È stato depositato il testo gialloverde sulle aperture domenicali. Diverse le novità: dal ruolo delle Regioni fino alle eccezioni per le località turistiche. Franceschi: «Ricadute positive per i centri città»

Galleria Barcella a Mestre (foto d'archivio)

Negozi e supermercati aperti 26 domeniche l'anno, praticamente una su due, con le Regioni che avranno la deroga per quattro festività; multe per chi non rispetta la chiusura; libertà totale per gli esercizi dei centri storici e i negozi “di vicinato”, fatta eccezione per le festività. Focus specifico sulle località turistiche, dove le aperture domenicali potranno essere concentrate nel periodo di alta stagione. Sono le novità contenute nella proposta di legge di Lega e M5s depositata nella commissione Attività produttive della Camera, dove verrà esaminata prima di iniziare il suo iter che la porterà prima nell'Aula di Montecitorio e poi al Senato.

Centri storici

Favorevole Maurizio Franceschi, direttore Confesercenti metropolitana di Venezia: «Questa regolarizzazione mette fine ad una lunga concorrenza sleale a favore della grande distribuzione che, soprattutto nel weekend, ha svuotato ed impoverito i centri urbani. Positive le deroghe per tutti i centri storici e per i negozi di vicinato, perchè così sia a Mestre che, per esempio, nella Riviera del Brenta, le aperture dei negozi potranno ridare slancio alle imprese del commercio. In questo modo si ridà alle città quel valore di comunità e di luogo di aggregazione di cui negli anni sono state private».

Le nuove regole

L'accordo prevede di concedere le aperture agli esercizi commerciali per metà delle domeniche, 26 sulle 52 totali. Inoltre ci saranno deroghe e per altri giorni di serrande alzate nelle festività nazionali, 4 su 12 tra laiche e religiose, arrivando quindi ad un totale di 30 aperture "extra" all'anno. A decidere quali saranno le giornate in cui aprire le serrande saranno le Regioni, in accordo con le associazioni di categoria e sindacati. Saranno sempre le amministrazioni regionali a scegliere le festività in cui i negozi potranno aprire. C'è una particolare attenzione alle località turistiche: i negozi in zone di mare, montagna o lago avranno il potere di concentrare le aperture nei periodi di alta stagione, così da beneficiare del maggiore afflusso di turismo. Nessun vincolo invece per le attività commerciali situate nei centri storici delle grandi città, che potranno rimanere aperte ogni domenica, ad eccezione delle festività. Inoltre, nei comuni fino a 10mila abitanti saranno aperti i negozi fino a 150 metri quadri, in quelli con più di 10mila abitanti saranno aperti i negozi fino a 250 metri quadri.

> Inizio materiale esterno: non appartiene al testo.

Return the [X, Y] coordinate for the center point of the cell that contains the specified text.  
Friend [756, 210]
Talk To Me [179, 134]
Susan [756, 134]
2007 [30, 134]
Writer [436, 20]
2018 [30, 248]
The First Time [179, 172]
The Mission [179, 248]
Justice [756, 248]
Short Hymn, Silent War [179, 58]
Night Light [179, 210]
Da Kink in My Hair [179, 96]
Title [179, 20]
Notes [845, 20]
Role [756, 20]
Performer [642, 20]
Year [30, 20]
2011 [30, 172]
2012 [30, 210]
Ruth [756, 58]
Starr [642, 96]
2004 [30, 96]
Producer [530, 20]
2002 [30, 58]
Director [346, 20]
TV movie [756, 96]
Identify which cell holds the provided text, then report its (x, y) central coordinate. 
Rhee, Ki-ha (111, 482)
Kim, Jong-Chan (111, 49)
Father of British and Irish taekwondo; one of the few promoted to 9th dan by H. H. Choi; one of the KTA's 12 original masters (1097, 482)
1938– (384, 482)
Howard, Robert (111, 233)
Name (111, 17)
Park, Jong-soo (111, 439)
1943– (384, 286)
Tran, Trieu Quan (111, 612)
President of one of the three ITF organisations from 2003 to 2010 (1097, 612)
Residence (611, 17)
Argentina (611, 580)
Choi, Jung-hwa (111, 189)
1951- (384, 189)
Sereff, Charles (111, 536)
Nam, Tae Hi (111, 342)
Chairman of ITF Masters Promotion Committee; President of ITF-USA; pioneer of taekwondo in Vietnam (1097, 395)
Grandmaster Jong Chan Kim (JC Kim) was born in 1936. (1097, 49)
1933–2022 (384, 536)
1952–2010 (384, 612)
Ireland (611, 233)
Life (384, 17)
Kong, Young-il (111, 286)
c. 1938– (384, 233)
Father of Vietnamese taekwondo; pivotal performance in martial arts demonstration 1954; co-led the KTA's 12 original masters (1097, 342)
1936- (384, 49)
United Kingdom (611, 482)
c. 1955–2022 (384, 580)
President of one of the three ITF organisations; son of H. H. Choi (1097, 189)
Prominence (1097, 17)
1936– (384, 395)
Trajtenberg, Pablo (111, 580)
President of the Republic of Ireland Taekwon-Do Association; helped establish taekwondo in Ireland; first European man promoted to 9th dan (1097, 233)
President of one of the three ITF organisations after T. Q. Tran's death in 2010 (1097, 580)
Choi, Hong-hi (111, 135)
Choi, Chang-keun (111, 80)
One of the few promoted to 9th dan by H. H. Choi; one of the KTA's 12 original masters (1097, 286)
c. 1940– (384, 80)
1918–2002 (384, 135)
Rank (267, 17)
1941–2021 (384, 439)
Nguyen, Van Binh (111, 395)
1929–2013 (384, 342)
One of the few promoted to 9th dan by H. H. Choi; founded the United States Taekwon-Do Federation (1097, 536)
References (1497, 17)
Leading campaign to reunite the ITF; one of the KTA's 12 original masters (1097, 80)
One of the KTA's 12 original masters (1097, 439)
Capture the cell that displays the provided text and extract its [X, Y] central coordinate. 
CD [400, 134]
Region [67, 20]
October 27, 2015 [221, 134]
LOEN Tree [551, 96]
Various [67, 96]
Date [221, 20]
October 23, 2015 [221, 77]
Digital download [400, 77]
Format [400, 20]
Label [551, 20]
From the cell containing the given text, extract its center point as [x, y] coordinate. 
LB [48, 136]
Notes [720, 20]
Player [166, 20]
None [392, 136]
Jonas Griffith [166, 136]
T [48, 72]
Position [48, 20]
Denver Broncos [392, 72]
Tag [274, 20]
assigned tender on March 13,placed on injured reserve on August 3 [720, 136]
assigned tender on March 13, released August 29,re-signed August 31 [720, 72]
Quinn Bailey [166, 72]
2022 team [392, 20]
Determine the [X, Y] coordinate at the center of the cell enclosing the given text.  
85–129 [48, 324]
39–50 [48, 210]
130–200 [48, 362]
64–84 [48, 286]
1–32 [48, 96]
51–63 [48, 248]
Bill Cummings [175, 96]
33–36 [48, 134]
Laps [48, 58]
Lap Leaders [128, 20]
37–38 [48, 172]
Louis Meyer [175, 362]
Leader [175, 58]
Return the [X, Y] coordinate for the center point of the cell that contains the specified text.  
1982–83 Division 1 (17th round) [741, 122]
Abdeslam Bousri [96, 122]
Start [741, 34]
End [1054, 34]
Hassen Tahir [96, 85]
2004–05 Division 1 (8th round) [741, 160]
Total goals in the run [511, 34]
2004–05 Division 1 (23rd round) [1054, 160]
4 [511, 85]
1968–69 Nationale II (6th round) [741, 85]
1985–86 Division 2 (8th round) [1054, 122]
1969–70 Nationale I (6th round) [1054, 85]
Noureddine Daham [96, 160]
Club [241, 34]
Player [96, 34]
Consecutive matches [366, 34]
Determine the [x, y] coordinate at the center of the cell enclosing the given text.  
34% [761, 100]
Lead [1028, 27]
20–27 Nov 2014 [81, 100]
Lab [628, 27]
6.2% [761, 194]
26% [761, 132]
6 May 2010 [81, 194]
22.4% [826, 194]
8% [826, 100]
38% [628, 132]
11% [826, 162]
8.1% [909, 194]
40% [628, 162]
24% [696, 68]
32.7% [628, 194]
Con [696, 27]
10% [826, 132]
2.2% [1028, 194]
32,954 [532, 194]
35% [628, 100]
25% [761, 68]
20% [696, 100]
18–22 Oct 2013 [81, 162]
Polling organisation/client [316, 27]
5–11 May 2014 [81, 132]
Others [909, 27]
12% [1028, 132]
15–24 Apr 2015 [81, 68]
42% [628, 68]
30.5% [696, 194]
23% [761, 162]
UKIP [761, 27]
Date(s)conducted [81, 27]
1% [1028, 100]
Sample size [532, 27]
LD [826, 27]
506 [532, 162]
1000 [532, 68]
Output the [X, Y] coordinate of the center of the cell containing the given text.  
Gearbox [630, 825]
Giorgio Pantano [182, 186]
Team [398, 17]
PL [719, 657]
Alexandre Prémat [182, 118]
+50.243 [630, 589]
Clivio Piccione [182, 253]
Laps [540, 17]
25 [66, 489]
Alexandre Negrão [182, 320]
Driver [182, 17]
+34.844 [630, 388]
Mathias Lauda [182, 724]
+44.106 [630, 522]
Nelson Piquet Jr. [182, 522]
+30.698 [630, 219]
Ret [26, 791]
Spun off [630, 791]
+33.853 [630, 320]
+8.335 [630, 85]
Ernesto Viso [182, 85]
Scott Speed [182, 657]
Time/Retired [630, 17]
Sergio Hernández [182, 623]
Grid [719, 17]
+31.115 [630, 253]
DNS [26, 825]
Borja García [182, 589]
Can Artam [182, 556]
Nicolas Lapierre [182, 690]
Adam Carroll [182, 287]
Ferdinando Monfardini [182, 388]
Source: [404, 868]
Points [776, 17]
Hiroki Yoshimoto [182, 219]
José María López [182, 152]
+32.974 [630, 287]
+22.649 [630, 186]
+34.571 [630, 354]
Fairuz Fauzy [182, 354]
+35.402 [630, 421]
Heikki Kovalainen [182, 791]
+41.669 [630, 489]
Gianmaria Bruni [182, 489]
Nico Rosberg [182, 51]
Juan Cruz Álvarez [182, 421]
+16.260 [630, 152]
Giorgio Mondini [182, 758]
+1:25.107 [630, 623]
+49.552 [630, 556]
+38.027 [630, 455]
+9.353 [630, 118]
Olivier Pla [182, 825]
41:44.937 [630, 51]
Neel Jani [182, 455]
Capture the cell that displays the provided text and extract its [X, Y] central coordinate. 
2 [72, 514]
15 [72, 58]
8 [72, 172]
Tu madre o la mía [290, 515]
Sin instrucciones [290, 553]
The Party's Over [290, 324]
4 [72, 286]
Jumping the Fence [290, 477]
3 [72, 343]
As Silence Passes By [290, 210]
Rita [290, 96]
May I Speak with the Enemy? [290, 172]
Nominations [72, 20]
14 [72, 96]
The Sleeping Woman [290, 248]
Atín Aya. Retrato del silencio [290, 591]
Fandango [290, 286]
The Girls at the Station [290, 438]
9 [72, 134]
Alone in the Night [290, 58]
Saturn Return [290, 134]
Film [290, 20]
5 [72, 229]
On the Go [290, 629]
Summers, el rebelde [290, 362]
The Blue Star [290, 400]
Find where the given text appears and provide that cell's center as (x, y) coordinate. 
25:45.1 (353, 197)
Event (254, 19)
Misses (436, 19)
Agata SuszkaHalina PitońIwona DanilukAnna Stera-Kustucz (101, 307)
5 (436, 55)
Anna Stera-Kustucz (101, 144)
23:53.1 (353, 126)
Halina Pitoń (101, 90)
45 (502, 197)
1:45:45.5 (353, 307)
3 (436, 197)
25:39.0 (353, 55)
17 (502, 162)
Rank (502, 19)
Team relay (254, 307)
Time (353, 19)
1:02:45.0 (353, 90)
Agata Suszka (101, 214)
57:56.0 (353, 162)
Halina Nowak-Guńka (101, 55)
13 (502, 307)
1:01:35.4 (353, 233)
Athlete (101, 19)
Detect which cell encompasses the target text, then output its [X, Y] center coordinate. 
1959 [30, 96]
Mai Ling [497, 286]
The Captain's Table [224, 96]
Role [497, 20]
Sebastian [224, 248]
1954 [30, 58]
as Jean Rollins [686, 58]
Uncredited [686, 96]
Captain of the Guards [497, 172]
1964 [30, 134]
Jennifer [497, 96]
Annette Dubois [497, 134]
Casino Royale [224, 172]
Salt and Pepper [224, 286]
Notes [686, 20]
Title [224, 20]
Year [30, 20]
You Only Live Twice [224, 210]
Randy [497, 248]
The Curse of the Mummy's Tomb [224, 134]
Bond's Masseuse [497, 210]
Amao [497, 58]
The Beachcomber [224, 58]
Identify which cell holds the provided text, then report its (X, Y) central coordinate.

I negozi che potranno restare sempre aperti

Esistono alcune categorie di esercizi commerciali che potranno rimanere sempre aperti: quelli che si occupano di vendita di generi di monopolio, gli alberghi i villaggi e i campeggi, oltre ai rivenditori presenti sulle autostrade, negli aeroporti, nei porti e nelle stazioni. Saranno liberi di aprire anche gastronomie, rosticcerie, pasticcerie, gelaterie, giornalai, fiorai, librerie, negozi di mobili e antiquariato, negozi di dischi, souvenir e artigianato locale. Il testo prevede la libera apertura anche per i cinema e i negozi presenti negli stadi, nei centri sportivi e nei parchi di divertimento. I commercianti che non rispetteranno gli obblighi rischiano delle multe molto salate: si va dai 10mila ai 60mila euro di sanzione, con la cifra che raddoppia in caso di recidiva.